Prosegue l’attività di prevenzione del Comando Provinciale dei Carabinieri di Brescia, che ha intensificato i controlli sulla regolare detenzione e custodia di armi, munizioni ed esplosivi da parte dei privati cittadini.
L’attività, condivisa nell’ambito del Comitato Provinciale per l’Ordine e la Sicurezza Pubblica, viene svolta dalle Stazioni Carabinieri presenti sul territorio con l’obiettivo di verificare il rispetto della normativa vigente e prevenire incidenti o utilizzi impropri delle armi.
Nel corso dell’ultimo trimestre sono stati controllati 10.331 detentori, per un totale di circa 45.000 armi verificate.

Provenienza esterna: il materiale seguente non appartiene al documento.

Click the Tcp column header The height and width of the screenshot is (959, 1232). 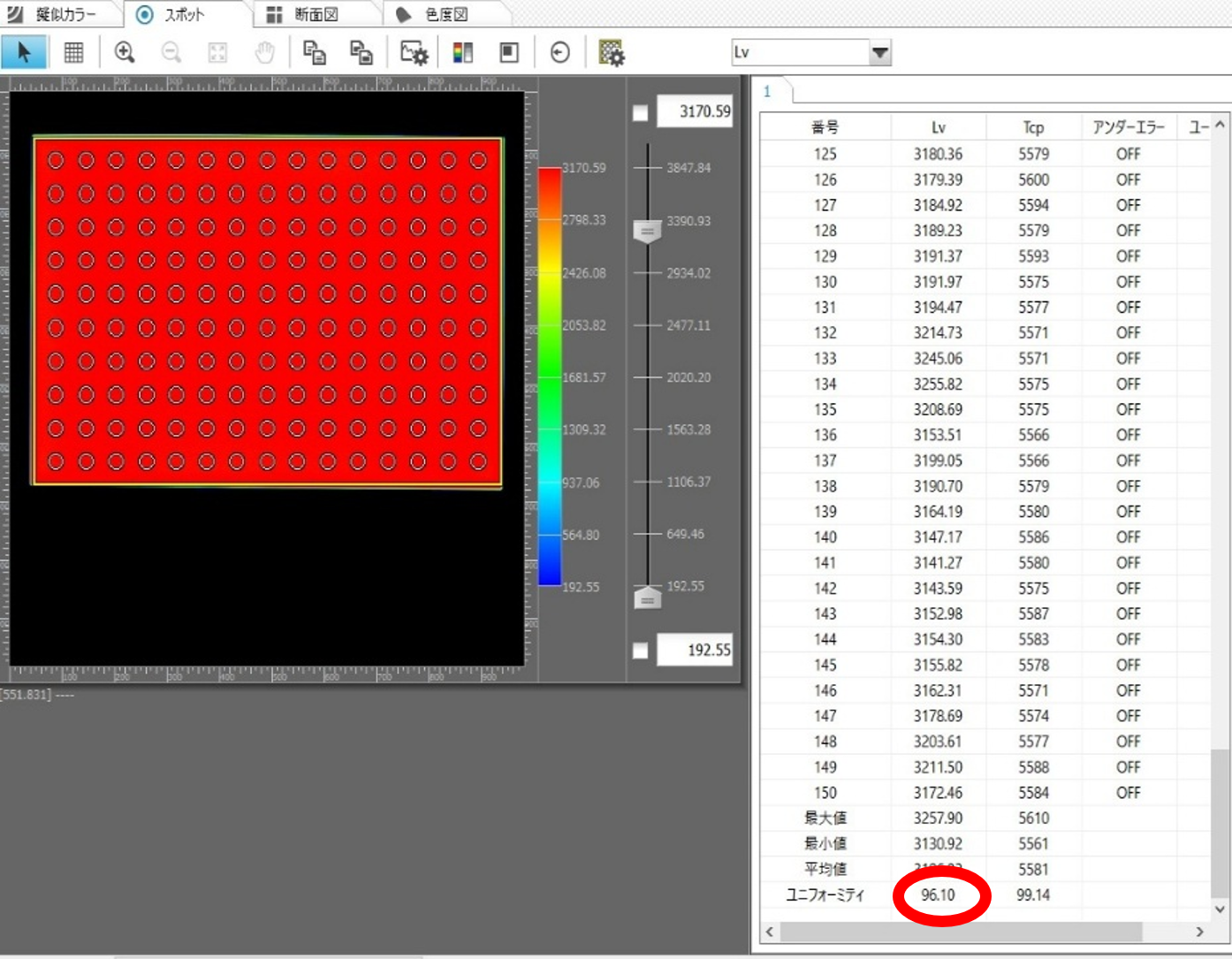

L’attività ha portato all’emissione di 736 diffide ai sensi dell’articolo 35 del Testo Unico delle Leggi di Pubblica Sicurezza, con l’invito ai detentori a presentare entro 60 giorni la certificazione medica quinquennale necessaria per regolarizzare la propria posizione.
I militari hanno inoltre denunciato 118 persone per omessa custodia delle armi o per la mancata comunicazione del cambio del luogo di detenzione e hanno proposto alla Prefettura la revoca del porto d’armi per 105 soggetti, ritenuti non più in possesso dei requisiti di affidabilità previsti dalla legge.
Nel corso dei controlli sono state sequestrate penalmente 157 armi da fuoco, 23 armi bianche e 3.825 munizioni, mentre 542 armi sono state ritirate in via amministrativa per carenze documentali o di sicurezza.
Numerosi cittadini si sono inoltre rivolti spontaneamente alle Stazioni Carabinieri per regolarizzare la propria posizione o consegnare le armi da destinare alla rottamazione. Complessivamente sono stati consegnati 2.880 fucili, 353 pistole e 7.033 munizioni.